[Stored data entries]
★ ★ ★
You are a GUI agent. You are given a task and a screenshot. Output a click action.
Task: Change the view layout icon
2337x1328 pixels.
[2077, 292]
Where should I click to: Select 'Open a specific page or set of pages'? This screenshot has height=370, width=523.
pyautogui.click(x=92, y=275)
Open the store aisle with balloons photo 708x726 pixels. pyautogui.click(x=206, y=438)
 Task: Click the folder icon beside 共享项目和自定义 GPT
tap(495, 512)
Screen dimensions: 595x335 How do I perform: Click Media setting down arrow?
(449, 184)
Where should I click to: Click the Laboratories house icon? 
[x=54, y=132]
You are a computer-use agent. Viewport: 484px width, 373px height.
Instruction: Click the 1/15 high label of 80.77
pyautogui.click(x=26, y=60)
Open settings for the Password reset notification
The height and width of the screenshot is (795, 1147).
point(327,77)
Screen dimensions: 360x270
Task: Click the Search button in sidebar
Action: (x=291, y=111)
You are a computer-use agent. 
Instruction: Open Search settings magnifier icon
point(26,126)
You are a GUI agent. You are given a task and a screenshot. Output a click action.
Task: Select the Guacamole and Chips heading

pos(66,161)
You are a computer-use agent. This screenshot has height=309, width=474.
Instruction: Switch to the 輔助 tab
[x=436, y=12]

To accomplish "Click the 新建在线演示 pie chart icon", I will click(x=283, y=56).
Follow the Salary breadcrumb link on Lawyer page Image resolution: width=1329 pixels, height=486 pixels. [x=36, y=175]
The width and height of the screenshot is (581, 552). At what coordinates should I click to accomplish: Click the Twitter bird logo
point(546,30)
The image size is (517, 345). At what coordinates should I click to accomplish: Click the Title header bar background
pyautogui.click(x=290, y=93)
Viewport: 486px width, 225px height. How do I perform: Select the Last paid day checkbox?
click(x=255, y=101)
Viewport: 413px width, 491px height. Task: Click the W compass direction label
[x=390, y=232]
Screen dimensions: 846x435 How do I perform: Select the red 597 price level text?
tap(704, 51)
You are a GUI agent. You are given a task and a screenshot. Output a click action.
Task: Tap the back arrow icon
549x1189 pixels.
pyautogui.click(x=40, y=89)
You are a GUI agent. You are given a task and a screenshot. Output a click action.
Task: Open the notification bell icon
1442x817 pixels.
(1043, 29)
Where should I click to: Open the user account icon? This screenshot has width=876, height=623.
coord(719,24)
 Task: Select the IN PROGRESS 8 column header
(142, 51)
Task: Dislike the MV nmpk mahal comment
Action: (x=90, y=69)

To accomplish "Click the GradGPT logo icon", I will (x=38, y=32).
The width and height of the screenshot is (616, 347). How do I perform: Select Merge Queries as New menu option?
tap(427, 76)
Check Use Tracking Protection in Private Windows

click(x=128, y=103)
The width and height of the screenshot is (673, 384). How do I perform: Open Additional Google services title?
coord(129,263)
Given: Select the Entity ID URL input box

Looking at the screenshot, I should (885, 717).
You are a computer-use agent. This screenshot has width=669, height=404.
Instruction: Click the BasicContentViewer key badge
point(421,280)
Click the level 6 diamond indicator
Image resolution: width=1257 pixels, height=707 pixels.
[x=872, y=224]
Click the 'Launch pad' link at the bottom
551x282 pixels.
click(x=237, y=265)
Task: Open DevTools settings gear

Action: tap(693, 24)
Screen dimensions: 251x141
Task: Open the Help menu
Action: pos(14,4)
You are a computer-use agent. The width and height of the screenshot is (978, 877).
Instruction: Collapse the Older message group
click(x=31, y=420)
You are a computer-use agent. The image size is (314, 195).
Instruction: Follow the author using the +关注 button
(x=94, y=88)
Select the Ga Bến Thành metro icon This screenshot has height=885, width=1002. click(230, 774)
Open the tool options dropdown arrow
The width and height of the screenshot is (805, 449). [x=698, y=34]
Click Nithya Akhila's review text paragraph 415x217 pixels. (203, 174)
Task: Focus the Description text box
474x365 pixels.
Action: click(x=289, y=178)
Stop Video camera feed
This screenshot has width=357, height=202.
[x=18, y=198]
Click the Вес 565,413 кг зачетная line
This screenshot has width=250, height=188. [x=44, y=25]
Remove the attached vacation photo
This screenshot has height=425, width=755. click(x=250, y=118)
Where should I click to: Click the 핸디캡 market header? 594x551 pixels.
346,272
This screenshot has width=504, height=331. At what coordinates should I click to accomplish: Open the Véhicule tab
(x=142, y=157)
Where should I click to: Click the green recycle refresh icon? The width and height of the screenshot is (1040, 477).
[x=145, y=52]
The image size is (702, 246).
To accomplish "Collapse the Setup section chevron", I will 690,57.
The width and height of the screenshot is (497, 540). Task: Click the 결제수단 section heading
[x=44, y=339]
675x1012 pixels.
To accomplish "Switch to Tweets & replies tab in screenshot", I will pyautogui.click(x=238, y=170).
★ ★ ★
Aim of the task — Reproduce all of the data exactly as given.

Solution to this exercise —
You are a GUI agent. You are given a task and a screenshot. Output a click action.
Task: Change the view layout icon
2337x1328 pixels.
[2077, 292]
Where should I click to: Select 'Open a specific page or set of pages'? This screenshot has height=370, width=523.
pyautogui.click(x=92, y=275)
Open the store aisle with balloons photo 708x726 pixels. pyautogui.click(x=206, y=438)
 Task: Click the folder icon beside 共享项目和自定义 GPT
tap(495, 512)
Screen dimensions: 595x335 How do I perform: Click Media setting down arrow?
(449, 184)
Where should I click to: Click the Laboratories house icon? 
[x=54, y=132]
You are a computer-use agent. Viewport: 484px width, 373px height.
Instruction: Click the 1/15 high label of 80.77
pyautogui.click(x=26, y=60)
Open settings for the Password reset notification
The height and width of the screenshot is (795, 1147).
point(327,77)
Screen dimensions: 360x270
Task: Click the Search button in sidebar
Action: (x=291, y=111)
You are a computer-use agent. 
Instruction: Open Search settings magnifier icon
point(26,126)
You are a GUI agent. You are given a task and a screenshot. Output a click action.
Task: Select the Guacamole and Chips heading

pos(66,161)
You are a computer-use agent. This screenshot has height=309, width=474.
Instruction: Switch to the 輔助 tab
[x=436, y=12]

To accomplish "Click the 新建在线演示 pie chart icon", I will click(x=283, y=56).
Follow the Salary breadcrumb link on Lawyer page Image resolution: width=1329 pixels, height=486 pixels. [x=36, y=175]
The width and height of the screenshot is (581, 552). At what coordinates should I click to accomplish: Click the Twitter bird logo
point(546,30)
The image size is (517, 345). At what coordinates should I click to accomplish: Click the Title header bar background
pyautogui.click(x=290, y=93)
Viewport: 486px width, 225px height. How do I perform: Select the Last paid day checkbox?
click(x=255, y=101)
Viewport: 413px width, 491px height. Task: Click the W compass direction label
[x=390, y=232]
Screen dimensions: 846x435 How do I perform: Select the red 597 price level text?
tap(704, 51)
You are a GUI agent. You are given a task and a screenshot. Output a click action.
Task: Tap the back arrow icon
549x1189 pixels.
pyautogui.click(x=40, y=89)
You are a GUI agent. You are given a task and a screenshot. Output a click action.
Task: Open the notification bell icon
1442x817 pixels.
(1043, 29)
Where should I click to: Open the user account icon? This screenshot has width=876, height=623.
coord(719,24)
 Task: Select the IN PROGRESS 8 column header
(142, 51)
Task: Dislike the MV nmpk mahal comment
Action: (x=90, y=69)

To accomplish "Click the GradGPT logo icon", I will (x=38, y=32).
The width and height of the screenshot is (616, 347). How do I perform: Select Merge Queries as New menu option?
tap(427, 76)
Check Use Tracking Protection in Private Windows

click(x=128, y=103)
The width and height of the screenshot is (673, 384). How do I perform: Open Additional Google services title?
coord(129,263)
Given: Select the Entity ID URL input box

Looking at the screenshot, I should (885, 717).
You are a computer-use agent. This screenshot has width=669, height=404.
Instruction: Click the BasicContentViewer key badge
point(421,280)
Click the level 6 diamond indicator
Image resolution: width=1257 pixels, height=707 pixels.
[x=872, y=224]
Click the 'Launch pad' link at the bottom
551x282 pixels.
click(x=237, y=265)
Task: Open DevTools settings gear

Action: tap(693, 24)
Screen dimensions: 251x141
Task: Open the Help menu
Action: pos(14,4)
You are a computer-use agent. The width and height of the screenshot is (978, 877).
Instruction: Collapse the Older message group
click(x=31, y=420)
You are a computer-use agent. The image size is (314, 195).
Instruction: Follow the author using the +关注 button
(x=94, y=88)
Select the Ga Bến Thành metro icon This screenshot has height=885, width=1002. click(230, 774)
Open the tool options dropdown arrow
The width and height of the screenshot is (805, 449). [x=698, y=34]
Click Nithya Akhila's review text paragraph 415x217 pixels. (203, 174)
Task: Focus the Description text box
474x365 pixels.
Action: click(x=289, y=178)
Stop Video camera feed
This screenshot has width=357, height=202.
[x=18, y=198]
Click the Вес 565,413 кг зачетная line
This screenshot has width=250, height=188. [x=44, y=25]
Remove the attached vacation photo
This screenshot has height=425, width=755. click(x=250, y=118)
Where should I click to: Click the 핸디캡 market header? 594x551 pixels.
346,272
This screenshot has width=504, height=331. At what coordinates should I click to accomplish: Open the Véhicule tab
(x=142, y=157)
Where should I click to: Click the green recycle refresh icon? The width and height of the screenshot is (1040, 477).
[x=145, y=52]
The image size is (702, 246).
To accomplish "Collapse the Setup section chevron", I will 690,57.
The width and height of the screenshot is (497, 540). Task: Click the 결제수단 section heading
[x=44, y=339]
675x1012 pixels.
To accomplish "Switch to Tweets & replies tab in screenshot", I will pyautogui.click(x=238, y=170).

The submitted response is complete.